#### STUDY MATERIAL

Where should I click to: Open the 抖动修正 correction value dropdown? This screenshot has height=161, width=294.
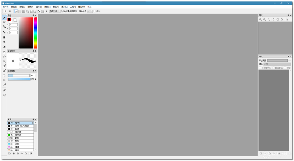[x=90, y=11]
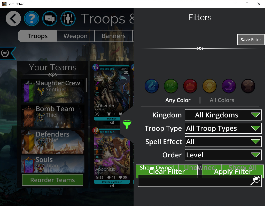Click the magnifying glass search icon
The image size is (265, 206).
click(256, 181)
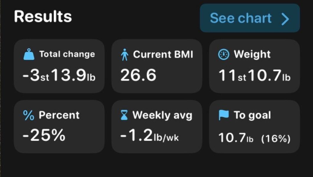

########

When you reproduce the entries above, keep every word exact and leave the images out.

#### ANSWER BOX
Where should I click to: Open the 抖动修正 correction value dropdown? This screenshot has height=161, width=294.
[x=90, y=11]
Click the magnifying glass search icon
The image size is (265, 206).
click(256, 181)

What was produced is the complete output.